Out of the water in 27th place, Skipper did not panic but he did push the pace on bike. “I pushed the bike harder then normal as I wanted to get the British record and go under eight hours,” he said. After catching a group of riders, Skipper put in an effort to leave them behind. “I caught a group around 60 kilometres in and I didn’t want to tow them along for the remainder of the bike,” said Skipper. “I wanted to make sure I hit it hard so they couldn’t save energy behind me. I wanted to have a chance of a podium and having them with me would not have been good.” This shows the slightly different tactics of the professionals. Skipper knew that allowing other athletes to sit in his wake would only hurt his chances of making the podium.
Skipper continually kept his effort high, knowing that if he wanted to reach his goals he would have to push himself. “I pushed he bike harder then normal as I wanted to get the British record and go under eight hours. I was a bit slower then what I wanted to be in the swim and my speed was lower then what I was hoping to average, so I kept pushing in order to make a sub eight hour time a possibility.” His Intensity Factor® (IF®) was .88, meaning he rode at 88 percent of his Functional Threshold Power (FTP). Typically, a top Ironman professional male has an IF of .80, so the data shows how much Skipper really pushed his limits.
Skipper believes it was the nature of the course that caused him to be slower than he had anticipated. “I think people underestimate how hard the Roth course is especially when you are riding solo on it,” he commented. “There’s 1500 meters of climbing and the wind picked up in the second lap. The road surface is perfect but it’s certainly not the quickest bike course I’ve done by any stretch.”
Even though he was pushing his effort, Skipper kept his output smooth.
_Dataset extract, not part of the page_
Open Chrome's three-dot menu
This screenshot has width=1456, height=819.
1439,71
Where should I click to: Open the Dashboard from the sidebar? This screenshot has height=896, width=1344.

His Variability Index (VI) was 1.03, well under the 1.05 that is the recommended as the limit for a long course triathlon. By keeping his effort smooth, Skipper used his effort in the most efficient way.
- Not surprisingly, Skipper’s Peak One Minute Power came on the first time up the famed Solarer Berg climb around 40 miles into the bike. A section lined by thousands of spectators, Skipper was encouraged by the fans and put out 462W, or 6.09w/kg at 14.9mph.
- His Peak One Hour Power of 323W was set almost 25 miles into the race and he averaged 25mph and 82rpm.
- In the final hour of racing, Skipper had a Normalized Power® (NP®) of 302W, burned 1047 calories and averaged 25.3mph.
- His Variability Index® (VI®) was 1.03, showing that despite the rolling terrain, his power output was very even.
- An Intensity Factor® (IF®) of .88 means that Skipper rode at 88% of his Functional Threshold Power. This is a little higher than normal, but Skipper did push the pace to reach his goals.
- Overall, Skipper averaged 308W, or 4.08W/kg, 25.5mph, burned 4756 calories, and had a Training Stress Score® (TSS®) of 337.
Off the bike, Skipper set out to run his way to his goals. He was in seventh place and needed to run under 2:42 for a sub-eight hour finish. It was a tall order, and initially, Skipper had his doubts. “I felt tired at the end of the bike and didn’t really know how I was going to be able to make it through the marathon,” he recalled. “I wasn’t looking forward to it.”
Rather than dwell on how he felt, Skipper decided to do the simple thing and run as fast as he could. “At the time I didn’t know I had to run a 2:42 marathon as I didn’t want to look at my watch,” he said. “I just new I had to run fast so decided to just try and hold 6 minute miles for as long as possible.” This strategy worked as Skipper averaged 6:10 per mile pace, setting the fastest run time of the day with a 2:38 marathon and bringing him to the second step on the podium.
- His first 10k was run at a 6:12 per mile pace and his final 10k was at a 6:18 per mile pace.
- Skipper’s fastest full mile was mile six, which he ran at a 5:51 per mile pace.
- His slowest mile was a 7:13 per mile pace for the second mile.
- Over the full marathon, Skipper averaged a 6:10 per mile pace, cadence of 87rpm, and had an rTSS score of 229.
Joe Skipper came to the DATEV Challenge Roth with three lofty goals. With smart decisions, pushing efficiently, and plenty of hard work, he was able to accomplish all he wanted.